Directive: Pull out every text line of the listing below and reproduce each one word for word, leaving the pictures out of your answer.

■ ■ ■ ■ ■ ■ ■

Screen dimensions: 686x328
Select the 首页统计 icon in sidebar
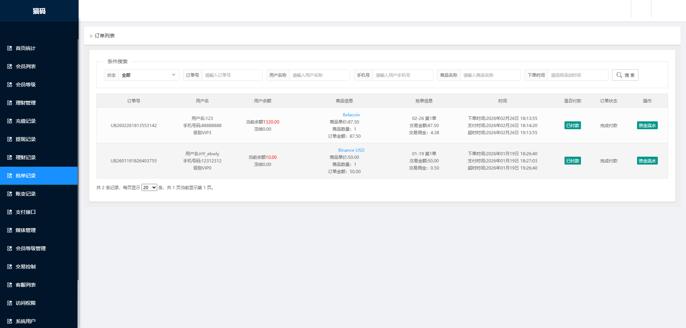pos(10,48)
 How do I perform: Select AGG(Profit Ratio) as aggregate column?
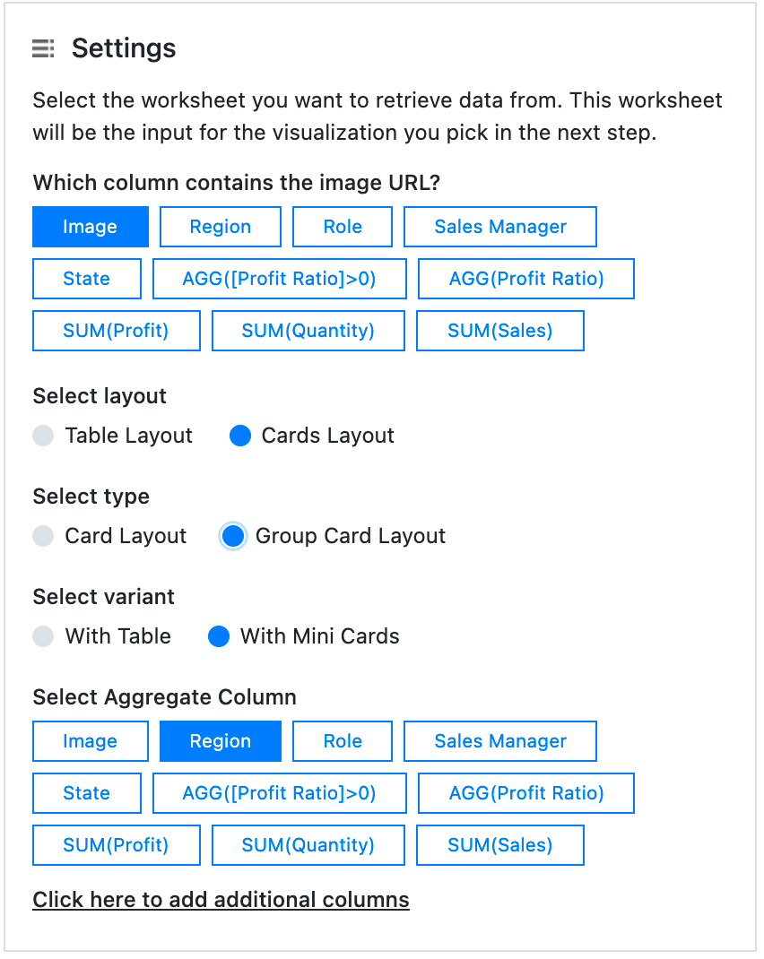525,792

■ ■ ■ ■ ■ ■ ■

Solution to this exercise:
Screen dimensions: 686x328
Select the 首页统计 icon in sidebar
pos(10,48)
 How do I perform: Select AGG(Profit Ratio) as aggregate column?
525,792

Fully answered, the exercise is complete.